Кстати сказать, Лигачев всегда был неравнодушен к нам, к Гостелерадио. Многократно бывал у нас в гостях. Очень помог в укреплении материально-технической базы телевидения. Вместе с тем в том, что касается творчества, содержательной стороны работы телевидения и радиовещания, Егор Кузьмич, несомненно, придерживался жестких политических позиций. Для него то, что мы называем политическим плюрализмом мнений, выглядело как исключительно государственное понимание задач телевидения и радио. В вопросах идеологии он был принципиальный и жесткий.

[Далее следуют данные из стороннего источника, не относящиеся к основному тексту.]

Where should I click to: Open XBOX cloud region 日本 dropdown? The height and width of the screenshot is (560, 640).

Но в ходе перестройки народ запомнил Лигачева по нескольким серьезным ошибкам. Он был причастен к проведению в стране антиалкогольной кампании. Были допущены большие перегибы в давлении на тех, кто сопротивлялся, не хотел закрывать и перепрофилировать винные заводы, противился уничтожению виноградников. Позднее Егор Кузьмич признал свою ошибку.

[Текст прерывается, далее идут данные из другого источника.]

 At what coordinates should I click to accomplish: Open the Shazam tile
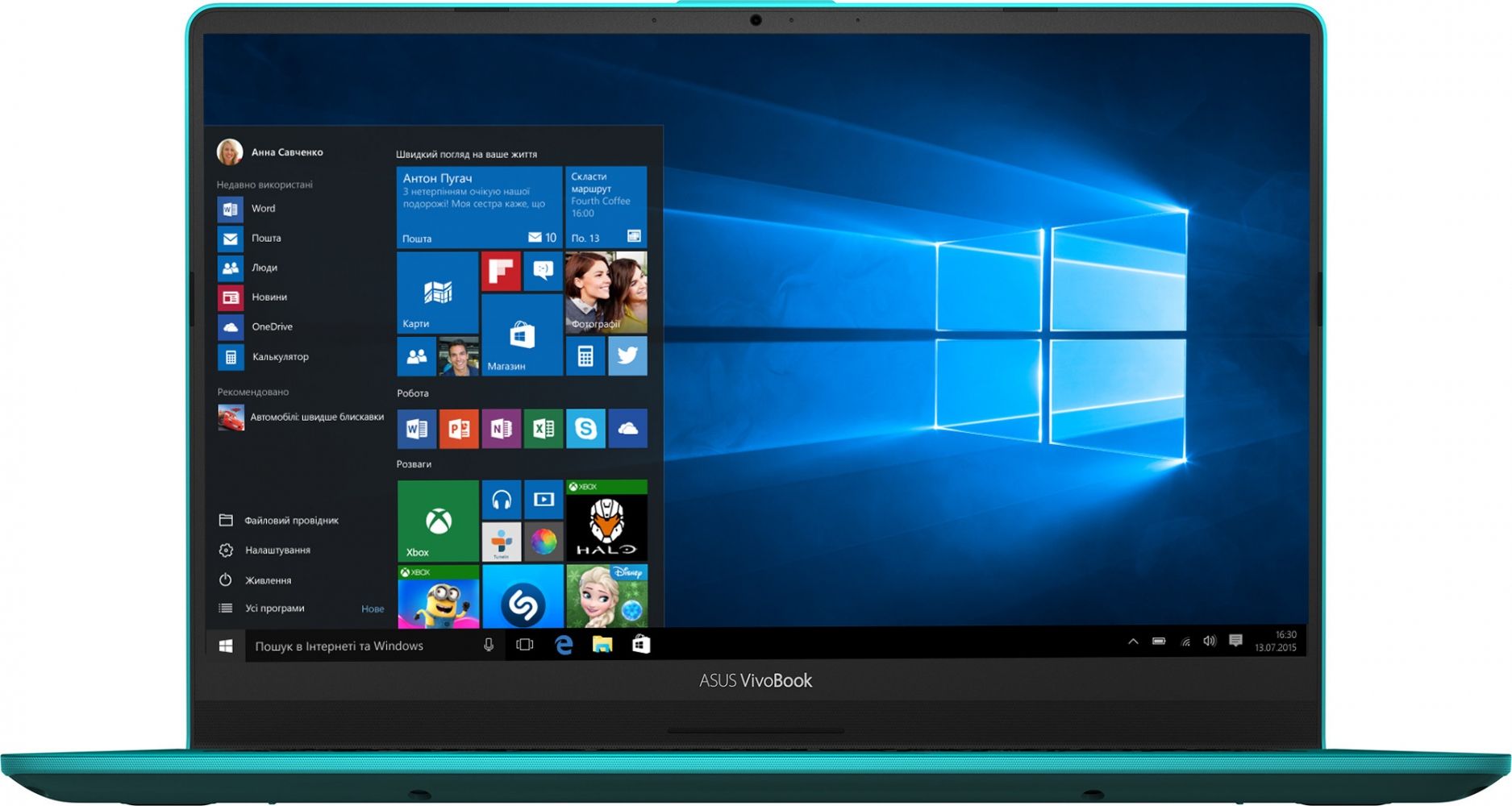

Александр Яковлев, который занимался вопросами идеологии, нередко не находил общего языка с Лигачевым в том, что касается методов руководства средствами массовой информации. У них было различное отношение к новым веяниям в литературе, музыке, искусстве.
В противостоянии Лигачев — Яковлев было немало любопытных эпизодов. Один из них надолго отложился в моей памяти. Однажды совершенно неожиданно, почти спонтанно, Лигачев устроил совещание руководителей ведущих средств массовой информации. Собрались словно по тревоге. Все возбуждены, озадачены, у каждого в глазах немой вопрос: «Что случилось?». По всему чувствовалось, что и Лигачев нервничал. Начал издалека. Рассказал о сложной идеологической обстановке в стране, о том, как много появляется в нашей печати непроверенных фактов, сведений и откровенной дезинформации. Подчеркнул, насколько ответственны должны быть перед народом все мы, журналисты, когда сообщаем о том или ином событии или когда даем свои оценки, трактовки тех или иных явлений. Ну а когда речь идет о людях, тогда тем более мы должны быть точны, щепетильны. Необходимо все время помнить, подчеркивал тогда Лигачев, о чувстве патриотизма, чувстве высокой ответственности перед народом. И здесь он неожиданно сослался на свежий номер «Московских новостей», который, как выяснилось, и стал непосредственным поводом для проведения совещания.
Егор Кузьмич особо подчеркнул, что встречу он проводит от имени Политбюро ЦК партии, а причина — публикация в газете «Московские новости» заметки, посвященной памяти Виктора Некрасова, писателя-диссидента, скончавшегося накануне в Париже.
Мы знали этого писателя по его прекрасной книге «В окопах Сталинграда», замечательным рассказам, интереснейшим путевым заметкам. Он, несомненно, останется в русской литературе навсегда. Категорическое несогласие с брежневской политикой вынудило Некрасова эмигрировать на Запад.
Статья в «Московских новостях» была выдержана в духе высочайшего уважения к творчеству писателя, его личности, но никак не вязалась с коммунистическим представлением о писателе-диссиденте.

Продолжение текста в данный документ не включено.